Die vierte Wand ist langst abgerissen, die geladenen Tafelgaste schauen in die Töpfe und geben ihren Senf dazu. Hier wird es so heiß gekocht, wie es gegessen wird. Früher wurde Kindern beim Gebrauch dieser Worte mit Pfeffer auf der Zunge als Strafe gedroht, aber jetzt sind gerade die deftigen Worte das exquisite Gewürz für das gemeinsam zubereitete Gericht. Im Raum des Theaters verderben die vielen Köche nicht den Brei. Sie stecken unter einer Decke, kennen das Gewicht jedes Wortes in der Geheimsprache, die jede Sprache ist.

Es war und ist einmal

In der langen Nacht, in der vieles verboten war, beherrschte das Vergangene die Bühne. Die glorreiche Geschichte und die alten Könige waren Mythen, um Bestehendes zu verherrlichen, aber auch Masken, um Gegenwärtiges durchscheinen zu lassen. Unter dem Gewand des Absurden wagte sich das Moderne heran, während das populäre Revuetheater vorsichtig das Blatt vom Mund nahm, um Kritisches zu äußern. Nach den Nelken in den Gewehren öffneten sich Grenzen und Schranken. Die Poesie war auf der Straße, wie es damals so schön hieß, und das Theater in Übersetzung, das in der langen Nacht erst nach langwierigen Verhandlungen manchmal erlaubt wurde, überflutete die Bühne und erregte die größte Neugier – bis heute. Das Gefühl, dass “draußen” (ein immer noch oft verwendetes Wort für das Ausland) sich das Beste und Aufregendste abspielt und die bizarren Ungereimtheiten “nur in diesem Land” am Rand von Europa stattfinden, lässt sich auch in der Zeit der weit und breit vernetzten Welt nicht so leicht austreiben. Der Stolz auf die großen Dichter und die beliebten Romanautoren verdeckt das Misstrauen gegen die vermeintliche Existenz einer portugiesischen dramatischen Ader und erklärt die Tendenz, Romane und Erzählungen für die Bühne zu bearbeiten und Collagen von Gedichten zu präsentieren. Aber die neue portugiesische Dramatik bewegt sich doch, obwohl sie meistens nur kurz und auf kleinen Bühnen für ein besonders interessiertes Theaterpublikum aufgeführt wird.

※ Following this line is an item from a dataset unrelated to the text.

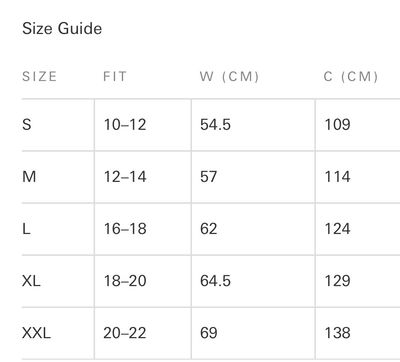Image resolution: width=400 pixels, height=362 pixels.
Task: Click the 64.5 width value
Action: pyautogui.click(x=215, y=281)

Die neuen portugiesischen Stücke, die für die vielen Wettbewerbe zur Belebung der portugiesischen Dramatik oder als Auftragswerke für die Theater geschrieben werden, unterscheiden sich in ihren Themen und Formen nicht sonderlich von anderen neuen europäischen Dramen: Familien, die auseinander brechen und aus deren Kokon oder Fängen man sich zu befreien versucht; Paare, die nicht kommunizieren können; junge Leute, die orientierungslos ihren Weg suchen; Konflikte in der multikulturellen Gesellschaft, in der Arbeit und Unterkunft nicht mehr so leicht zu finden sind; Reales, das sich in realistischer Sprache äußert und Surreales, das sich in verspielt poetischer Sprache darstellt. Eigenartig ist vielleicht der immer noch bestehende Hang zur Vergangenheit. Die alten Könige und die Geschichten aus alten Zeiten spuken auch in den neuen Dramen herum, aber ein neuer Blick ist an den Versuchen zu erkennen, die jüngste Geschichte, die noch nicht ganz verheilten Wunden des Kolonialkrieges, zu verarbeiten und im europäischen Konzert irgendetwas wie ein durch Ironie und Witz gebrochenes Vertrauen auf das Eigene und daher auch Besondere zu entwickeln.

Originalbeitrag für den Katalog der Biennale Neue Stücke aus Europa 2008.